→ **THE TASK**
Work through the entries below line by line and give the number of lines with the string "Digital", nothing else.

(Dataset entries)
━━━

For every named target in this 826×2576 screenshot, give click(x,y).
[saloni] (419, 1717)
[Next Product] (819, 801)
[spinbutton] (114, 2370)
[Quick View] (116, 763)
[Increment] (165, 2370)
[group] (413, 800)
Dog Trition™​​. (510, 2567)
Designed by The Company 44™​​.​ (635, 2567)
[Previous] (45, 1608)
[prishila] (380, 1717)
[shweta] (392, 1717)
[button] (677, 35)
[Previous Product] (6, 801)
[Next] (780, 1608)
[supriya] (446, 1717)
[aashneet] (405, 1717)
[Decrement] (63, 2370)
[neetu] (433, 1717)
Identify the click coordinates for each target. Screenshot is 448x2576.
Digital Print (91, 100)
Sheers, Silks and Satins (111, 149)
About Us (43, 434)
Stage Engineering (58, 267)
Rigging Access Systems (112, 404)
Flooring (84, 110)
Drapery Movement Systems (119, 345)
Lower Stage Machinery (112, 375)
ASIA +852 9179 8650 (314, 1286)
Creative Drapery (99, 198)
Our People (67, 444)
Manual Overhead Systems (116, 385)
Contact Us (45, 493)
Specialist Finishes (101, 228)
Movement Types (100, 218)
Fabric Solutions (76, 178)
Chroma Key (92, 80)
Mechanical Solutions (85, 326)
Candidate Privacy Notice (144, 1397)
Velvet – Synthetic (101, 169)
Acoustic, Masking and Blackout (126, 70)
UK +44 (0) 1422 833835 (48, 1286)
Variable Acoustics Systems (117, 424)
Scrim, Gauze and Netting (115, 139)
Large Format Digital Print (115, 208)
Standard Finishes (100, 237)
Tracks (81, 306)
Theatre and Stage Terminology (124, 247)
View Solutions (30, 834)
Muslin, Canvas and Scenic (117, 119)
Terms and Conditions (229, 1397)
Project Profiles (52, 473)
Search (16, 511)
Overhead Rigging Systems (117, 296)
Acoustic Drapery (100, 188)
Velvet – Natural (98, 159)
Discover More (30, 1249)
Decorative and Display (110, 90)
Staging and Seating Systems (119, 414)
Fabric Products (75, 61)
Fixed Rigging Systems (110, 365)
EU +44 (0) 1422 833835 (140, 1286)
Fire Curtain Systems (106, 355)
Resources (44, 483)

━━━

→ **SOLUTION BELOW**
2